** DATASET EXCERPTS follows **
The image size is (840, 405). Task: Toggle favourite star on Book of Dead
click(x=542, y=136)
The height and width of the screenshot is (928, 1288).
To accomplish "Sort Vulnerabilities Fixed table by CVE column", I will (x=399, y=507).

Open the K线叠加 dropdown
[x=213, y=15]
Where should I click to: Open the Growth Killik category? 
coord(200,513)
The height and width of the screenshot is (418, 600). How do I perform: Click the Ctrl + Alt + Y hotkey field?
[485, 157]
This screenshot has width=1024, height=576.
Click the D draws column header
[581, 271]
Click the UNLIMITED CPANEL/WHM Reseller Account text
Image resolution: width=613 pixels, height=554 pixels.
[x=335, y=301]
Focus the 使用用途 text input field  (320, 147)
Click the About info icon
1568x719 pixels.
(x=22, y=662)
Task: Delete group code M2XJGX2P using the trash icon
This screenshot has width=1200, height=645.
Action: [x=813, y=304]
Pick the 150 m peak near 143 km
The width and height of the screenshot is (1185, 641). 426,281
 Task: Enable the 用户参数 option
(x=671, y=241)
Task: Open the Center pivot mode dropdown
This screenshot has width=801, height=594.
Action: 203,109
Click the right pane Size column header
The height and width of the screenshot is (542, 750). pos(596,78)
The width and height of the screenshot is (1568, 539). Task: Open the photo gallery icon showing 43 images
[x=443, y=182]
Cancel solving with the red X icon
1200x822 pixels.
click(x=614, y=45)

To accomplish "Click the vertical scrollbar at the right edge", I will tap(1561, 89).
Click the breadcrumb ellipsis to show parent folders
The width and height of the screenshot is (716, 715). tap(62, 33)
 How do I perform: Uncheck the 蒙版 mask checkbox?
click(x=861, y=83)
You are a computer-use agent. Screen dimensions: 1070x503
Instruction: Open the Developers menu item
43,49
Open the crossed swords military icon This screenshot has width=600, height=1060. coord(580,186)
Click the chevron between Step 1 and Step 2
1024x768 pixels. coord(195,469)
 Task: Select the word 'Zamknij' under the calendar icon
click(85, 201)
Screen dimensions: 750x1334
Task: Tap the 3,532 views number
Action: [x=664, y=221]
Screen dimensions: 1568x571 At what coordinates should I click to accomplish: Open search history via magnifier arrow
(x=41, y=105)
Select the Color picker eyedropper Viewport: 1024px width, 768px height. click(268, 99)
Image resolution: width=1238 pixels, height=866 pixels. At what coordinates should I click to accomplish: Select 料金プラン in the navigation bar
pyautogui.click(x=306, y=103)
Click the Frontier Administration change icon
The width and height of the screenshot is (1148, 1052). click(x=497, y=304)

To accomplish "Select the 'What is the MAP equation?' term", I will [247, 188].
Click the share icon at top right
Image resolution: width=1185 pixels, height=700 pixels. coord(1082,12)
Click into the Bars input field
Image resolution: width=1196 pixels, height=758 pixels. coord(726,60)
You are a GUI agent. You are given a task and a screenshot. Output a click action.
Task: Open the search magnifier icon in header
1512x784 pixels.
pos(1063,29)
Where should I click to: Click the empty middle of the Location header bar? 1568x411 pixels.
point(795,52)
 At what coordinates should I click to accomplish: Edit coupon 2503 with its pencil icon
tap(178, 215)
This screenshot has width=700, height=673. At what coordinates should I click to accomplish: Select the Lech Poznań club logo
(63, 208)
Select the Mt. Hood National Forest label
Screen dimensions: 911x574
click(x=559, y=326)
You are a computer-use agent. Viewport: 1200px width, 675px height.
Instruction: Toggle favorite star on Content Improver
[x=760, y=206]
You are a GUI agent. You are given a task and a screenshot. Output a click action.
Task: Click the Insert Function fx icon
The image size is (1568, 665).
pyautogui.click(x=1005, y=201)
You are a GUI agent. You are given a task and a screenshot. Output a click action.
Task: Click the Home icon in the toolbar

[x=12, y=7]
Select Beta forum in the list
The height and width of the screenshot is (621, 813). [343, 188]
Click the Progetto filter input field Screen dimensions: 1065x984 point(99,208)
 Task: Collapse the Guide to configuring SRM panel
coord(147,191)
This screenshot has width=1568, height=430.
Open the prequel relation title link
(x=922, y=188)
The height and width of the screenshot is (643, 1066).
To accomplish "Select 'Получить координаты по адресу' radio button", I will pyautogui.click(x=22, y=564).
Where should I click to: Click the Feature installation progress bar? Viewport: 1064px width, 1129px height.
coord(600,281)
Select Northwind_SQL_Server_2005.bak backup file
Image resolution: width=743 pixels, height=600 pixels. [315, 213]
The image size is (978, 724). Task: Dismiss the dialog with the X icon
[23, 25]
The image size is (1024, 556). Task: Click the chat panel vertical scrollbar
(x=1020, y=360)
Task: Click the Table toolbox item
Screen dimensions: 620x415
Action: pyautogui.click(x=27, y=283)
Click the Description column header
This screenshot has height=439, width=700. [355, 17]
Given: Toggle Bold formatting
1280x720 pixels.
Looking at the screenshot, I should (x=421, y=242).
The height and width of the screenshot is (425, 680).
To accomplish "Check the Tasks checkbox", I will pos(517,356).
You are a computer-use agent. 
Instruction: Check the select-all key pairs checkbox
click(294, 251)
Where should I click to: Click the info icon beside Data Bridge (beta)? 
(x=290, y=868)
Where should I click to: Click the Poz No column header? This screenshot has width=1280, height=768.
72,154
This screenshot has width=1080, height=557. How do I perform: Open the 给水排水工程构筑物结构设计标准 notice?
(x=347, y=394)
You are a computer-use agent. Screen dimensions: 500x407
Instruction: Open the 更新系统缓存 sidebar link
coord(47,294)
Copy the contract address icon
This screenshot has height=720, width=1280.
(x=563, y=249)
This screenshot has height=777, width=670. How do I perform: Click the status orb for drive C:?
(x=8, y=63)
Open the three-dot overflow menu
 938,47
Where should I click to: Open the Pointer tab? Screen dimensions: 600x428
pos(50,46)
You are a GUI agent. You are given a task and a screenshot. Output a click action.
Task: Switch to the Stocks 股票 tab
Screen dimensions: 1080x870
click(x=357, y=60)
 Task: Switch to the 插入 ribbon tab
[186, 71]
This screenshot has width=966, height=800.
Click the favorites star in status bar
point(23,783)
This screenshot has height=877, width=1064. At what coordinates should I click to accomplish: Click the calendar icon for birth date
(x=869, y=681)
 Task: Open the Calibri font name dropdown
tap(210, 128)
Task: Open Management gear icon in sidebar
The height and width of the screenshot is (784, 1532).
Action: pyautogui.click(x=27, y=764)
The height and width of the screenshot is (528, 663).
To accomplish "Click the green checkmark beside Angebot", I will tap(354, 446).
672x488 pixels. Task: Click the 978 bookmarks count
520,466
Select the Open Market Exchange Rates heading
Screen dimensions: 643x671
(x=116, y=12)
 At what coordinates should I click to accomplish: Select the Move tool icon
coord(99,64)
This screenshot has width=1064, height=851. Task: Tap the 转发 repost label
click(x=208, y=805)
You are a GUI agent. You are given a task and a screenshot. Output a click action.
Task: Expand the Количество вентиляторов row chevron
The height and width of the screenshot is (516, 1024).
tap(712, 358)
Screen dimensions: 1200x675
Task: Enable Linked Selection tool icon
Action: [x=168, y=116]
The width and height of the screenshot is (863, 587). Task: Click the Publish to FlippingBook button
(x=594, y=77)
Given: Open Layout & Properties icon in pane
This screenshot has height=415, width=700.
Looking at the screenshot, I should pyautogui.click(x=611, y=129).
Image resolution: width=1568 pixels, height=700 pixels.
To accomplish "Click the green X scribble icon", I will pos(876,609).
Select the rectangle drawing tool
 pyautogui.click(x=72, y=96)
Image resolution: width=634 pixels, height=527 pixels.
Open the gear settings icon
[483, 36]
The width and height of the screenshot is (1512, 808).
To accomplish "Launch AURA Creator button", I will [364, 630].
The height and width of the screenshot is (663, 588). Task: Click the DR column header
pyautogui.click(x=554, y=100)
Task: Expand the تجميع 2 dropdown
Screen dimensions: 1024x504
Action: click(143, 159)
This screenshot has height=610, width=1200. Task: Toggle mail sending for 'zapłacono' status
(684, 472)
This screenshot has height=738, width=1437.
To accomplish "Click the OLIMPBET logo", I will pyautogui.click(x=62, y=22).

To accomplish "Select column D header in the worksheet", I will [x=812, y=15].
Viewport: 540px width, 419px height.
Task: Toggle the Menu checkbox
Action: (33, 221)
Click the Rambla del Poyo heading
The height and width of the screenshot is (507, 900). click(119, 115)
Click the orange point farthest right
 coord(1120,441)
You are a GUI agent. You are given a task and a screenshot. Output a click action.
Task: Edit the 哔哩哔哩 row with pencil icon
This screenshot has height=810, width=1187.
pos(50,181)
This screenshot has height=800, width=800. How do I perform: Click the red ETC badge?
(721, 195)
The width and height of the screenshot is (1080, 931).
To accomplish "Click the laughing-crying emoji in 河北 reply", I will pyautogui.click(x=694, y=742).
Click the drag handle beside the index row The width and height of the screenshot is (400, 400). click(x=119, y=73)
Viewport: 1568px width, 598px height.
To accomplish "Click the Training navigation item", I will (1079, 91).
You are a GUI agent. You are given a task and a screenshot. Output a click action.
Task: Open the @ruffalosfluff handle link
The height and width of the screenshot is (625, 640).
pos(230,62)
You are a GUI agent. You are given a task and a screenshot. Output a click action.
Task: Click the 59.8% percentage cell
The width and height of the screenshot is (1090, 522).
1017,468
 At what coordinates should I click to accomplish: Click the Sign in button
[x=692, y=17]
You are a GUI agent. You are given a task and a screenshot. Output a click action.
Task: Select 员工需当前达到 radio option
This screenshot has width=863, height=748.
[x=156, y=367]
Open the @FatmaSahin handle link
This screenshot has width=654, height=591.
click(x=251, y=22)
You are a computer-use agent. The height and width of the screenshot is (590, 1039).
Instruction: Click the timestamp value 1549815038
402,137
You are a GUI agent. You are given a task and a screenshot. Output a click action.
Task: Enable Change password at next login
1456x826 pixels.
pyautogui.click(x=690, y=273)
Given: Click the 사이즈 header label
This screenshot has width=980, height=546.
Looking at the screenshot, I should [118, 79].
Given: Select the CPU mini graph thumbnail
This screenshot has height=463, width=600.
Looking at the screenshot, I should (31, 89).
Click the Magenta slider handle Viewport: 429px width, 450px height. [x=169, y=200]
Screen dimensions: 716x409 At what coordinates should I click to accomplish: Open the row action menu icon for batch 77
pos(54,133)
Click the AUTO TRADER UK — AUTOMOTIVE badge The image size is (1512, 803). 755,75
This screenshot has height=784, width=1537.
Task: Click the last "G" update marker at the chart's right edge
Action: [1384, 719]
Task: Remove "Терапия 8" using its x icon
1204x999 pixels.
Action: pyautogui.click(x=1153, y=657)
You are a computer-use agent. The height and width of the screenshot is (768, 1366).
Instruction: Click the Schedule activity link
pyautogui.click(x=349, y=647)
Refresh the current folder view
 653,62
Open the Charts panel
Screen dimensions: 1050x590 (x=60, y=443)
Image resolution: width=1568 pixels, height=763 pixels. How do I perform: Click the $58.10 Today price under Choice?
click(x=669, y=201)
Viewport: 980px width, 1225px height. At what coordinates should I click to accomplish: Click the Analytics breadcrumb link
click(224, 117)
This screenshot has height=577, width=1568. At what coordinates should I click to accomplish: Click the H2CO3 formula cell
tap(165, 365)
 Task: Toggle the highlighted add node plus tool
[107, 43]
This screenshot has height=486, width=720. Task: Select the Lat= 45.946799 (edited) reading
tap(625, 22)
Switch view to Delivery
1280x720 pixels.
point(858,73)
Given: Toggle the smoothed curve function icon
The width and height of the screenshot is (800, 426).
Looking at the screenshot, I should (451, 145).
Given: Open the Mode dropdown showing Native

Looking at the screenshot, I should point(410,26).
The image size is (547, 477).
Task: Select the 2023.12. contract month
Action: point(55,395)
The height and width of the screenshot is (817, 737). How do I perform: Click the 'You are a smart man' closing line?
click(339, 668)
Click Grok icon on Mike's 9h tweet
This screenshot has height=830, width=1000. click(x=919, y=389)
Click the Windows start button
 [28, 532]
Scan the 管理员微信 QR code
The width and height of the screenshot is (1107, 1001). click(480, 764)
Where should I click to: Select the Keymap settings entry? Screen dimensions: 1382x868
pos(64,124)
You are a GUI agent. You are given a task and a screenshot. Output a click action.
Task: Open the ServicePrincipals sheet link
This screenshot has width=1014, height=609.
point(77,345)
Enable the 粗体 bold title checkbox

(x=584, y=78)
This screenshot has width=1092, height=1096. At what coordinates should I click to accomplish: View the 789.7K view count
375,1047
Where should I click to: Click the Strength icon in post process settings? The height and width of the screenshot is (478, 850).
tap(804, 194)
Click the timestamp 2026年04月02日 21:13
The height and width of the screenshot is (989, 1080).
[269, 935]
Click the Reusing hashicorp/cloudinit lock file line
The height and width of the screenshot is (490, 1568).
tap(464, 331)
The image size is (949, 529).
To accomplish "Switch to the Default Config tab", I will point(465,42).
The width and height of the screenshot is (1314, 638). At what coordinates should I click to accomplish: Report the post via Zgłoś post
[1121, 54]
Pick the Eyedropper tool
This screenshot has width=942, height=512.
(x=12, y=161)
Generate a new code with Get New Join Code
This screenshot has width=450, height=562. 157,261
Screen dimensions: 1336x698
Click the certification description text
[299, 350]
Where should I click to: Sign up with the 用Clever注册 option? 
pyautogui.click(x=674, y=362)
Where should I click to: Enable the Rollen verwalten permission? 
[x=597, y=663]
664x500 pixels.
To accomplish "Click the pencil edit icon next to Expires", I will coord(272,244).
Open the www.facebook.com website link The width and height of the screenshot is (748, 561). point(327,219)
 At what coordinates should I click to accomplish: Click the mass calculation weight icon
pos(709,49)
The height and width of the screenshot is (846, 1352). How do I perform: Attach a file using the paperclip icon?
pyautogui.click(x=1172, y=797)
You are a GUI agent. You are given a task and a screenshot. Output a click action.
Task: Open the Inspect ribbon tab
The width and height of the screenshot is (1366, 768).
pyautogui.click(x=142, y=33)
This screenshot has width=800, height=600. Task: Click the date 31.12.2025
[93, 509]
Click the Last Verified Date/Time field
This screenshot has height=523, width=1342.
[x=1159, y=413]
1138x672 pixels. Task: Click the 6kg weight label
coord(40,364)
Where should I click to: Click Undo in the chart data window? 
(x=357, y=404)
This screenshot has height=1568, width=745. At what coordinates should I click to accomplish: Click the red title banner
** End of DATASET EXCERPTS **
### YOUR TASK
The entries above hold a line with "The width and height of the screenshot is (1314, 638)." and a later line with "664x500 pixels.". Write out exactly those lines and all lines between, nothing more.

### RESULT OF THIS EXERCISE
The width and height of the screenshot is (1314, 638). At what coordinates should I click to accomplish: Report the post via Zgłoś post
[1121, 54]
Pick the Eyedropper tool
This screenshot has width=942, height=512.
(x=12, y=161)
Generate a new code with Get New Join Code
This screenshot has width=450, height=562. 157,261
Screen dimensions: 1336x698
Click the certification description text
[299, 350]
Where should I click to: Sign up with the 用Clever注册 option? 
pyautogui.click(x=674, y=362)
Where should I click to: Enable the Rollen verwalten permission? 
[x=597, y=663]
664x500 pixels.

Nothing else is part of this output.